# MSDM5051 Tutorial 11 - More Untilities in Python II

## Contents:

1. Exception Handling
2. Modules & Packages

---
# 1. Exception Handling

Exceptions are objects specialized for storing information about the occurence of an error, and provide the standard interfaces for users/other programs to deal with its occurence. In Python, the words "error" and "exception" are used almost interchangeably, and they are dealt with
in exactly the same way.

## 1.1. Raising exceptions

Exception not only can be created when there are mistakes in the code, but we can also produce them manually. In Python, we can use the keyword `raise` to manually create our own error, e.g. 

In [1]:
def my_error_function():
    
    print("This line can be printed normally")              # anything before the raise keyword can be run normally
    
    raise Exception("My exception message", "hello", 123)   # creating an Exception object containing the error message 
                                                            # in fact you can have any input here. the IDE simply print out all of them
    
    print("This line cannot be run")                        # anything after the raise keyword cannot be run, including the return
    
    return "This line can never be returned"

In [2]:
my_error_function()

This line can be printed normally


Exception: ('My exception message', 'hello', 123)

Whenever an exception is raised, the current running function will terminate immediately and return an `Exception` object.
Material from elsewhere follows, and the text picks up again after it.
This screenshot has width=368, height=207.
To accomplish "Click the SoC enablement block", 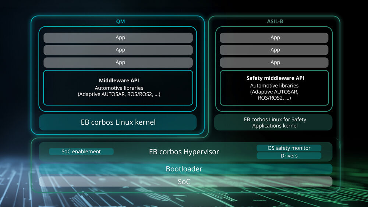I will pyautogui.click(x=81, y=151).
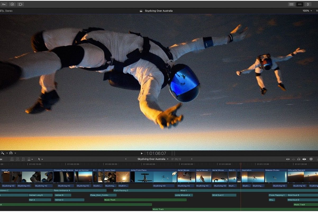Click the magic wand enhancements icon

[x=3, y=153]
If there are no further instructions how this exception should be handled, normally our IDE will print out the message of the exception, together with the "traceback" about on which line the exception is raised. 

## 1.2. Catching exceptions

A function that can only raise exceptions and terminate is pretty useless. Often we would like to take further steps after encountering the exception. In programming jargon, this is called "catching an exception" (the error can suddenly appear from nowhere, so we have to "catch" it). In Python, we use the `try-except` clauses to define what to do after finding the error during a run of a function.

- `try` - For running the tasks we want.

- `except` - When an exception is detected in the `try` clause, the `except` clause will "catch" it. Tasks running in `try` will terminate, and instructions in `except` will be run instead. The exception message will not be printed out.

- `else` - If no exception is raised during the process, or if the type of exceptions raised do not match with that in the `except` clause, instructions in `else` will run after the `try` clause finishes. 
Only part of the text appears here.